**Instructions for the task:**
Which lines in the records below include the word "panel"? Report each of them in full.

[Start of Attachment]

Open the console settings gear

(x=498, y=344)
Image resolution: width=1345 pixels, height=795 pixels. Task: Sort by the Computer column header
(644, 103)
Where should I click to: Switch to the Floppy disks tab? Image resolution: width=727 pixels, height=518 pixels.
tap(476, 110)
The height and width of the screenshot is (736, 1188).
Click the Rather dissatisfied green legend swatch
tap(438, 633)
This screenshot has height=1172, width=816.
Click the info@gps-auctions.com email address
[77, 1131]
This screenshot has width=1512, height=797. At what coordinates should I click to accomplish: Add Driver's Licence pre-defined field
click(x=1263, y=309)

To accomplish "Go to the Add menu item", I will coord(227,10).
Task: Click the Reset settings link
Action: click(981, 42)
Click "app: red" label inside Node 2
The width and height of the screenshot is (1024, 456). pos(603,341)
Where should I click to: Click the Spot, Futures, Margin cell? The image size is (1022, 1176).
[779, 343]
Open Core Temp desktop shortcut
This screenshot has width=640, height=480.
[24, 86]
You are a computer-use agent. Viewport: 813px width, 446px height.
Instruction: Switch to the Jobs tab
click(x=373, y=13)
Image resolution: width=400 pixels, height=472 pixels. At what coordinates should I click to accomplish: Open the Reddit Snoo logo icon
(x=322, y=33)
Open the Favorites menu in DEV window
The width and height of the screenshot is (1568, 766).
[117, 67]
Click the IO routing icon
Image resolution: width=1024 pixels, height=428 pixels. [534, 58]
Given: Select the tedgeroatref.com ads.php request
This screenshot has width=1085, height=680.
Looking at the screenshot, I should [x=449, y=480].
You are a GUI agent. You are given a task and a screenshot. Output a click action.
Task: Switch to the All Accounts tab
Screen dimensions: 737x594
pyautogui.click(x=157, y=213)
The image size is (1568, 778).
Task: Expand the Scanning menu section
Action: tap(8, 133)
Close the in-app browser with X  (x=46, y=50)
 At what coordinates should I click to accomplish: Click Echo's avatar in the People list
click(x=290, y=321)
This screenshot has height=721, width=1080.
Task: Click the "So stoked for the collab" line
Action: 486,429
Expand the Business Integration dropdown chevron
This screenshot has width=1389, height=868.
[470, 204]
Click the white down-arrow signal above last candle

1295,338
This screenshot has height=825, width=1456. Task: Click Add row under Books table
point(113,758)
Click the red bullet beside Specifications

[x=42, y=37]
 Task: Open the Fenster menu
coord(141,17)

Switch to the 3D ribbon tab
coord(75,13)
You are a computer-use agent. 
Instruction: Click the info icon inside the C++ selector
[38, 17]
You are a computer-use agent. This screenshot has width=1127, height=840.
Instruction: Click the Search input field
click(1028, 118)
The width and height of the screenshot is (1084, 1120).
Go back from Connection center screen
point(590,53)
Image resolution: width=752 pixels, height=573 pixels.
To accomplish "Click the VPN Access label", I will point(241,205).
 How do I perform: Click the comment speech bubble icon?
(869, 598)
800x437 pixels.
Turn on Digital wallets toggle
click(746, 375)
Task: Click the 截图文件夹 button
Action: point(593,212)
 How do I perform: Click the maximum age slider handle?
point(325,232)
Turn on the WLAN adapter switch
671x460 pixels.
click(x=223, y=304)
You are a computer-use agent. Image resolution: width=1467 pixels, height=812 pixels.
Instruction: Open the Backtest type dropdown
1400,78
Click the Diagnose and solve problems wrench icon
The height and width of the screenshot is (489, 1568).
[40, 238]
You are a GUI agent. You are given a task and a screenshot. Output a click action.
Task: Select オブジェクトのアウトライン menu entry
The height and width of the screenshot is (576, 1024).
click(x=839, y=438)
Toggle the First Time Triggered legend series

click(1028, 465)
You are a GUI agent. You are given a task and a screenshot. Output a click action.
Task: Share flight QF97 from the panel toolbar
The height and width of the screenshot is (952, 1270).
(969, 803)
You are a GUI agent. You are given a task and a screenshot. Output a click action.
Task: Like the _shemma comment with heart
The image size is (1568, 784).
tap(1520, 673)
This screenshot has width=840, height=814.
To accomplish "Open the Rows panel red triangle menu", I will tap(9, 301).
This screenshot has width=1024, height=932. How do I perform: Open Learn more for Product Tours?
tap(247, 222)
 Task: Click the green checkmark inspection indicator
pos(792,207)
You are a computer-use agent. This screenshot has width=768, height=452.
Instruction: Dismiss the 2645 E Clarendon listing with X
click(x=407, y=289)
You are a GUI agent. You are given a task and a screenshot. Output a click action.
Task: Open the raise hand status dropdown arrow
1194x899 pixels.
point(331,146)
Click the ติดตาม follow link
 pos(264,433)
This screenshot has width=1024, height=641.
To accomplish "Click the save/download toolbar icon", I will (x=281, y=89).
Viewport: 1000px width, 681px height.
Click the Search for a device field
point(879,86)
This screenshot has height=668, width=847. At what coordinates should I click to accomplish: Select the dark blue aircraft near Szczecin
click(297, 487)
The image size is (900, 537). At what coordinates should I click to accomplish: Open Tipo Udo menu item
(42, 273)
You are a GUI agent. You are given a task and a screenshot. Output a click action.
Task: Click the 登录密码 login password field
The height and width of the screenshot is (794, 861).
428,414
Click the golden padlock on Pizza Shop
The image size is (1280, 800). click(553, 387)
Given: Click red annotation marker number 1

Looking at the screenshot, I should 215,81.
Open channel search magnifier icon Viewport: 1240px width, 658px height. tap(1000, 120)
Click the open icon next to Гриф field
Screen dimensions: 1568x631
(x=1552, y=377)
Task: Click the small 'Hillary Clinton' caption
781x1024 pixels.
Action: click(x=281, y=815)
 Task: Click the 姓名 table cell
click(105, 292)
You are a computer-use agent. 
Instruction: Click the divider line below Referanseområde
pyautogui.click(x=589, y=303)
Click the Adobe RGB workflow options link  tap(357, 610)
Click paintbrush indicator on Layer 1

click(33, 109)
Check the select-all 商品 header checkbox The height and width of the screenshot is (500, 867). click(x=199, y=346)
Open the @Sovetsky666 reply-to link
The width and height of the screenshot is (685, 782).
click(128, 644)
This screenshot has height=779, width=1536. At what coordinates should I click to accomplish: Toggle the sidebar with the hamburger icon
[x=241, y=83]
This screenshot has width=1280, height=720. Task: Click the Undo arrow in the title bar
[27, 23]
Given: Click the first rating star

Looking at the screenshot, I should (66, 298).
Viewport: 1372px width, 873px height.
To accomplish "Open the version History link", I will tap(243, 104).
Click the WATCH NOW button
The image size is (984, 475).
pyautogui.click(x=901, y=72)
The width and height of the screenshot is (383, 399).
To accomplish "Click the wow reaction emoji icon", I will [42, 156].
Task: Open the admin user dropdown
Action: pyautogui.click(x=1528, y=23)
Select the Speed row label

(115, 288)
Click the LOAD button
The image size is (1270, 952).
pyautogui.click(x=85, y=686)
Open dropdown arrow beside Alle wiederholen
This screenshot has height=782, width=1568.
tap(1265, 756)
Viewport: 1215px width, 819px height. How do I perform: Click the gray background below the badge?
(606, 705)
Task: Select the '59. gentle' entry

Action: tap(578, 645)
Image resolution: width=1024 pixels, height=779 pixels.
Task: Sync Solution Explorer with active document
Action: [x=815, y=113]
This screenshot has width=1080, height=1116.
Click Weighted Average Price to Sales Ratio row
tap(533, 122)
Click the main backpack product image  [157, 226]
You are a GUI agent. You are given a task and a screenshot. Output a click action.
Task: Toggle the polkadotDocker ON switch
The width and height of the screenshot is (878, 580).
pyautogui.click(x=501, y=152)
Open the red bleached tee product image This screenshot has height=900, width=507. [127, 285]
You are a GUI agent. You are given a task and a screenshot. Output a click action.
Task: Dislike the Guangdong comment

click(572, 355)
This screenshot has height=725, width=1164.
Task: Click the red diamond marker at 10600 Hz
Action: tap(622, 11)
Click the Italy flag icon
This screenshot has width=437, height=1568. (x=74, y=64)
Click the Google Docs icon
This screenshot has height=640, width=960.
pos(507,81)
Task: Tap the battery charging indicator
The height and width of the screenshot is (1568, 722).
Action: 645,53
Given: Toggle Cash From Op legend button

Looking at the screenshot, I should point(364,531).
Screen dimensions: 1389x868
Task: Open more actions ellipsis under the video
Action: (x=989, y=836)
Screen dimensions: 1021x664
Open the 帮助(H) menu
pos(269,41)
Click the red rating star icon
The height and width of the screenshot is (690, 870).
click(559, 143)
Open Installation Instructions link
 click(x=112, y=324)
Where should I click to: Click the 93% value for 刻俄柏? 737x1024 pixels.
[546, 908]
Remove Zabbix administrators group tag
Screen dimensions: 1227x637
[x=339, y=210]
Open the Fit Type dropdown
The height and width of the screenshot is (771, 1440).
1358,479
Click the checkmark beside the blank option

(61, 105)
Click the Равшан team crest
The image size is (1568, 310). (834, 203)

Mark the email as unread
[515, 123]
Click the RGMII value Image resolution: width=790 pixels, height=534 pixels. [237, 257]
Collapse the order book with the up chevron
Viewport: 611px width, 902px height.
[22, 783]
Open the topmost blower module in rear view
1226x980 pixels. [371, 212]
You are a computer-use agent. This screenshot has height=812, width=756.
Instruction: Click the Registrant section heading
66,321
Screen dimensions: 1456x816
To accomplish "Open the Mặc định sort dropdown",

[End of Attachment]

**Exercise output:**
Task: Share flight QF97 from the panel toolbar
To accomplish "Open the Rows panel red triangle menu", I will tap(9, 301).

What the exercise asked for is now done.